Spectacle lamentable


Après s’être réchauffé au poêle à trois ponts et avoir pris une bonne tasse de thé, plus un gros repas de grillades de lard salé, de galettes de sarrasin chaudes et de sirop d’érable, que Madame Pinette avait offerts sur une blanche nappe de toile du pays, le Sauvage, accompagné de Baptiste, procéda à la visite de l’étable.

L’auteur de ce récit original et captivant était, à cette époque, un gamin fourré partout, à preuve qu’il se trouvait là (comme par hasard, bien entendu), quand M. Pinette ouvrit au nord l’unique porte de l’étable pour y faire entrer le Sauvage.

La porte était à peine ouverte qu’un nuage de vapeur aveugla la compagnie ; ce qui n’empêcha pas trois petits Pinette et votre serviteur, alors à peu près du même âge que ces derniers, d’entrer quand même à la suite du grand monde.

À l’intérieur le nuage produit par la vague froide qui venait d’entrer paraissait encore plus épais.

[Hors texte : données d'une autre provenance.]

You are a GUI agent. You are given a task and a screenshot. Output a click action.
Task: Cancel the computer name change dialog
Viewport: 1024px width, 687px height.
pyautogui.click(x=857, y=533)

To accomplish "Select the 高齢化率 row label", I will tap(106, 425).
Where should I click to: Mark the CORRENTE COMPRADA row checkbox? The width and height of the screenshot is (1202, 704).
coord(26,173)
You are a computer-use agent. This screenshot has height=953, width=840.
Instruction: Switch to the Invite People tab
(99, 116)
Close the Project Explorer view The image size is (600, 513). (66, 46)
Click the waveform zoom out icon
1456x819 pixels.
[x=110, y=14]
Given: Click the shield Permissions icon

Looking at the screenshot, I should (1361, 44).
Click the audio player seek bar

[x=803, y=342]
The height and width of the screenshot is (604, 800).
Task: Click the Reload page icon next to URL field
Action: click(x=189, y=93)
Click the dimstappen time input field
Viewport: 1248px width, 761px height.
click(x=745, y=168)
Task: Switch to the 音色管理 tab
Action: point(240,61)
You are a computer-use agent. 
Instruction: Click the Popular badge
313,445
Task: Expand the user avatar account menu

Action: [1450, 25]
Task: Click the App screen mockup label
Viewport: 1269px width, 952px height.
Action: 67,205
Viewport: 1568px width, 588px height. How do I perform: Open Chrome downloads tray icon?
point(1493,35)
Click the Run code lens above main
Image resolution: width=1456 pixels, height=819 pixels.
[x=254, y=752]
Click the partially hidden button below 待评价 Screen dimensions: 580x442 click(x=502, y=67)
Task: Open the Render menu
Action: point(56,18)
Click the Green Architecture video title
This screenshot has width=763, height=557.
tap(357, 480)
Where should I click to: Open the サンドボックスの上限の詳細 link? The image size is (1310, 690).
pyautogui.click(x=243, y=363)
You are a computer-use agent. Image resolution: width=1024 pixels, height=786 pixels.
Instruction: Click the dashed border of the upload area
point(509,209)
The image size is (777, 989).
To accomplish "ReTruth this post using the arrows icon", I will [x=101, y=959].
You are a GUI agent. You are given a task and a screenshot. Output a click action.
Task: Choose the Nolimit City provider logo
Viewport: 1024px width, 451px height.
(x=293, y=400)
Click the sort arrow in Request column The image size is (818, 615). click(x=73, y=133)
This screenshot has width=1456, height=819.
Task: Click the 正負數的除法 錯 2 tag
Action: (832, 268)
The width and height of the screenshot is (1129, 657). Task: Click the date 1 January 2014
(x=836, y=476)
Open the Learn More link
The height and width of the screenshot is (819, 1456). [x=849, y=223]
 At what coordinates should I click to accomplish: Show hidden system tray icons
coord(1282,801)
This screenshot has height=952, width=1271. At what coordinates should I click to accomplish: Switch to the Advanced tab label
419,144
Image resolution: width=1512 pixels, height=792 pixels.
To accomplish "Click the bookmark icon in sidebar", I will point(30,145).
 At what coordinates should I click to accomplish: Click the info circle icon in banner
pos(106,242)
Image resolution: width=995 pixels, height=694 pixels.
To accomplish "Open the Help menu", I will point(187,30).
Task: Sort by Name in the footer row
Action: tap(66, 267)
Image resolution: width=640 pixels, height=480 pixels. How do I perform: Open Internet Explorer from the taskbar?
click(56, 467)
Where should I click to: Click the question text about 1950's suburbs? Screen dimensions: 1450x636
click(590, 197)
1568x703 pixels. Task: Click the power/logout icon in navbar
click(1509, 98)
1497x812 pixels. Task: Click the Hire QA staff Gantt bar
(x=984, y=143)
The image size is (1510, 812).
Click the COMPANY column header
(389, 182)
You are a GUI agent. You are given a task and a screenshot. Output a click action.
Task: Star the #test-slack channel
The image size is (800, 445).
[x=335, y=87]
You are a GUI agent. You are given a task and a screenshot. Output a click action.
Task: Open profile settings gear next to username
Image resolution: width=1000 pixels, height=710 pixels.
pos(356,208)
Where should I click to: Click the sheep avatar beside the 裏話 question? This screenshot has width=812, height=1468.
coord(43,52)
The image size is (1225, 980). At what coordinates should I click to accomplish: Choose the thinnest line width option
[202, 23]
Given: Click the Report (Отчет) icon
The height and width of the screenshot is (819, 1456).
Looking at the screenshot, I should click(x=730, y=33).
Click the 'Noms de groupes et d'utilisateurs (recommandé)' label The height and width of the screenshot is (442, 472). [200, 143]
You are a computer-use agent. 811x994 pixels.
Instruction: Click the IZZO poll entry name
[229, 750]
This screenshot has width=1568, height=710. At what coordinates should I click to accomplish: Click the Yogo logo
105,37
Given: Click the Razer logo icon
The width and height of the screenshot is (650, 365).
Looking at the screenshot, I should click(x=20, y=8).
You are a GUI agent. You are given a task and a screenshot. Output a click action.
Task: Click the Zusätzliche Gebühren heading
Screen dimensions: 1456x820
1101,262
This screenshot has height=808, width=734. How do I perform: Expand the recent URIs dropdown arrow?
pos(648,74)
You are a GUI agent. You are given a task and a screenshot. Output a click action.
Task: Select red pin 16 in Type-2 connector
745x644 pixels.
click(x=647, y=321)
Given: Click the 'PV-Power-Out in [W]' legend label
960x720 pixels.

On n’y vit goutte d’abord ; en revanche on réalisa tout de suite que ça ne sentait pas bon dans cette étable-là. Puis la vapeur se dissipa, c’est-à-dire se condensa, et, grâce à la clarté blafarde qui pénétrait, du côté nord près de la porte, par quatre petites vitres entièrement couvertes de givre et à peine translucides, je finis par compter onze vaches, tellement maigres que, sans la couche de saletés, humide et durcie, qui leur recouvrait presque tout l’arrière-train, elles eussent été à peu près aussi transparentes que les quatre vitres. Leur dos était aussi couvert de chenilles, que les petits Pinette prenaient plaisir à extraire de leur alvéole en les faisant sauter perpendiculairement en l’air.

Ce sport, pratiqué avec une habileté consommée, était très simple.